The pain from the sequester — those automatic federal spending cuts triggered because Congress can’t pass a budget — is being felt.
Hundreds of thousands of federal employees will take a pay cut, including about 750,000 at the Pentagon alone.
States are looking at closing Head Start programs for needy children.
The White House has furloughed 480 people.
Lawrence Municipal Airport will lose its control tower in June.
New Hampshire will lose millions in federal aid for everything from education to environmental protection.
But one group is curiously absent from the pain — the very group creating the mess because they aren’t doing their jobs. Members of Congress won’t take a pay cut because their pay is exempted from the sequester.
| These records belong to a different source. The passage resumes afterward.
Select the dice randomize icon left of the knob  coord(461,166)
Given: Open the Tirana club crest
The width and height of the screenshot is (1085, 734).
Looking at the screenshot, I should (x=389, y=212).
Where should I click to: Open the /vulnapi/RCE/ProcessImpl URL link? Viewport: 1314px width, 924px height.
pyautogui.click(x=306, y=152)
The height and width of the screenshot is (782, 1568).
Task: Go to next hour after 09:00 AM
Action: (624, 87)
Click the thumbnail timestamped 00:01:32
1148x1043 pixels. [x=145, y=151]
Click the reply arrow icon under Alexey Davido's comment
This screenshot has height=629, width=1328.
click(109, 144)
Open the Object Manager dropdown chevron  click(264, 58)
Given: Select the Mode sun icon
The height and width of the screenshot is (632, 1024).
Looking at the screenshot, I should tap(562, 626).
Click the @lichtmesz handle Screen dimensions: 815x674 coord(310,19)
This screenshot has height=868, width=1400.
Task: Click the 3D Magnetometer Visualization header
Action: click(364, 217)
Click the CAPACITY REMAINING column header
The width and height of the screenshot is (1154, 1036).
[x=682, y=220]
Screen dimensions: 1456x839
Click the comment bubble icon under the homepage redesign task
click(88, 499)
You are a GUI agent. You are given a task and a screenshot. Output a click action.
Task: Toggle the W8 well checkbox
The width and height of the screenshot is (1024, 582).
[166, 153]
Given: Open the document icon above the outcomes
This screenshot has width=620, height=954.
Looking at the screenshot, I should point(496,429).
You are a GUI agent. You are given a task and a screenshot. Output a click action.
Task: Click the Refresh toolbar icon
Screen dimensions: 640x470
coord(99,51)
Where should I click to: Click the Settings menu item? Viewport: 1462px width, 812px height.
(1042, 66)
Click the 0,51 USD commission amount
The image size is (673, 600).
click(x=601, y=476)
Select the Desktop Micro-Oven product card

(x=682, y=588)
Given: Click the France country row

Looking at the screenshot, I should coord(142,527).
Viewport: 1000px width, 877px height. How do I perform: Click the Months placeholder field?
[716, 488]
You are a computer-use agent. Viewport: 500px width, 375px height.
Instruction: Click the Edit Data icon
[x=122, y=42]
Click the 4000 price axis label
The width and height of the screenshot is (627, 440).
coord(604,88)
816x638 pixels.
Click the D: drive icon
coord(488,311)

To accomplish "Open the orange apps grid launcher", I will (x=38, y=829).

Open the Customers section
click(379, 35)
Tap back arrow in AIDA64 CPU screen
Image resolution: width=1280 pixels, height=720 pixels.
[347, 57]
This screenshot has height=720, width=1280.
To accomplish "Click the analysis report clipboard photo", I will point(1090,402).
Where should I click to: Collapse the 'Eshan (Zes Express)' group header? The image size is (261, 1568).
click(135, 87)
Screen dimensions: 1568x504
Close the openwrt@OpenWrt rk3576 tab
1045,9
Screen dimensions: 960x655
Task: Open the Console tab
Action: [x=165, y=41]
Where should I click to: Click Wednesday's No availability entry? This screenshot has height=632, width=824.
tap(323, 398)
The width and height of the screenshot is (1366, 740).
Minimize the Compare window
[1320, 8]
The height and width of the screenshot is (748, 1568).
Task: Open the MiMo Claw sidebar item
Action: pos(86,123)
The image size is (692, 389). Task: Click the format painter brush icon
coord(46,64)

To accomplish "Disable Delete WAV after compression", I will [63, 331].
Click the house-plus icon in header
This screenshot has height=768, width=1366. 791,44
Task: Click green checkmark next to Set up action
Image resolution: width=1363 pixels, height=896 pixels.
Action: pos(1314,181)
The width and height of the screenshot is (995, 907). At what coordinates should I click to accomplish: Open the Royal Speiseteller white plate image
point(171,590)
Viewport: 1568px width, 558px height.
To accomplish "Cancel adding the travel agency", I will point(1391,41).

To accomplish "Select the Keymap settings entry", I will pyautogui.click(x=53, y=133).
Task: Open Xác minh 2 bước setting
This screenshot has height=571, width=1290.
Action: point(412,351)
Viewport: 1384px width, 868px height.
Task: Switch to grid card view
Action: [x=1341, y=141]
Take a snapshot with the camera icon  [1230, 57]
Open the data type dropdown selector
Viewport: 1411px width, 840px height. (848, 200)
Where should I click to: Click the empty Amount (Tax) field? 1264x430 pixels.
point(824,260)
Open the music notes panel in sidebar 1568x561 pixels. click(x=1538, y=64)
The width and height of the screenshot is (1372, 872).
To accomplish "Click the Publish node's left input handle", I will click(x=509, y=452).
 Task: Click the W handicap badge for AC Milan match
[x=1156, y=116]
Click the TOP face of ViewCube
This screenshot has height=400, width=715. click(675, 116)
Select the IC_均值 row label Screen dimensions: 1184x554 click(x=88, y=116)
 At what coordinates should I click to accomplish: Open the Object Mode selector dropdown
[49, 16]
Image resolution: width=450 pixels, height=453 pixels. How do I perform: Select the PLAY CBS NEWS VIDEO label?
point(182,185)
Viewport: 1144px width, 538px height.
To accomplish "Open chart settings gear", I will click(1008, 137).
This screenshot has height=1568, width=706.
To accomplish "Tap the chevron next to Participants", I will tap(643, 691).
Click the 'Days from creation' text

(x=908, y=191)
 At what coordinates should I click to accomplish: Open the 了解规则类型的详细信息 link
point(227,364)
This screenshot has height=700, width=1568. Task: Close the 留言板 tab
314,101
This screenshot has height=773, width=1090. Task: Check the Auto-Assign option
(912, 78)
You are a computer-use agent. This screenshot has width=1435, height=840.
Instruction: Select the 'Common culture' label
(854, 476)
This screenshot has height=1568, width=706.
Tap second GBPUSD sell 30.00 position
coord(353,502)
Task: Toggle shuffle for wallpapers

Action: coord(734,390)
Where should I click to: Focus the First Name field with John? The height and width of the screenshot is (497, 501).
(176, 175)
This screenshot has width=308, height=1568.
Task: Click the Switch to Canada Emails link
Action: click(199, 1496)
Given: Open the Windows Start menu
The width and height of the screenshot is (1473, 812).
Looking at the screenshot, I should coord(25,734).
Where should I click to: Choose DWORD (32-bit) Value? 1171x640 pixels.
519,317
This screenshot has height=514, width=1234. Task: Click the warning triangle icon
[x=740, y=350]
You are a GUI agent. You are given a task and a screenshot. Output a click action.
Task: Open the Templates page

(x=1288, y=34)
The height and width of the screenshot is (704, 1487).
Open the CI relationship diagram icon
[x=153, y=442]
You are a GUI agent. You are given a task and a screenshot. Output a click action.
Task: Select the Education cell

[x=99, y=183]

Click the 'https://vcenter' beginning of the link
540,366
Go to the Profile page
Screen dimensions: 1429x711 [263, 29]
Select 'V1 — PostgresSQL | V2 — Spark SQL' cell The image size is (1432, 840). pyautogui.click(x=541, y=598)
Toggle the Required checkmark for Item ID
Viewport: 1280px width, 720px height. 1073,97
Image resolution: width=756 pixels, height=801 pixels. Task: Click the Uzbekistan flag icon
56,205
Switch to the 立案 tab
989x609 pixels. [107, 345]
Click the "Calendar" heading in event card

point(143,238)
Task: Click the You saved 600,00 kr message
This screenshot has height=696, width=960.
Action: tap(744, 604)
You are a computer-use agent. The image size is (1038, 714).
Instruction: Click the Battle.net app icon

Under a Reagan-era law — when the sequester idea was first introduced — certain spending is exempt from automatic cuts, including, reasonably, Social Security, interest on the debt and Pell grants. But it also protects the pay of members of Congress and the president. (President Obama announced that he’d return 5 percent of his pay during the sequester.)
Congress could vote to cut its own pay, although by law the cut wouldn’t take effect until after the next election. Of course, there is nothing stopping all members from giving 5 percent of their pay to a charity or back to the federal treasury.
At the very least, the leadership in both chambers needs to take a cut for failing to get a budget through Congress.
The fact that Congress isn’t sharing in the fiscal pain it has caused is by no means the most egregious, or costly, spending that is being continued during sequestration.
Congress passed a stop-gap spending measure that preserves $380 million to finish development of a missile that doesn’t work and the Pentagon says it won’t buy.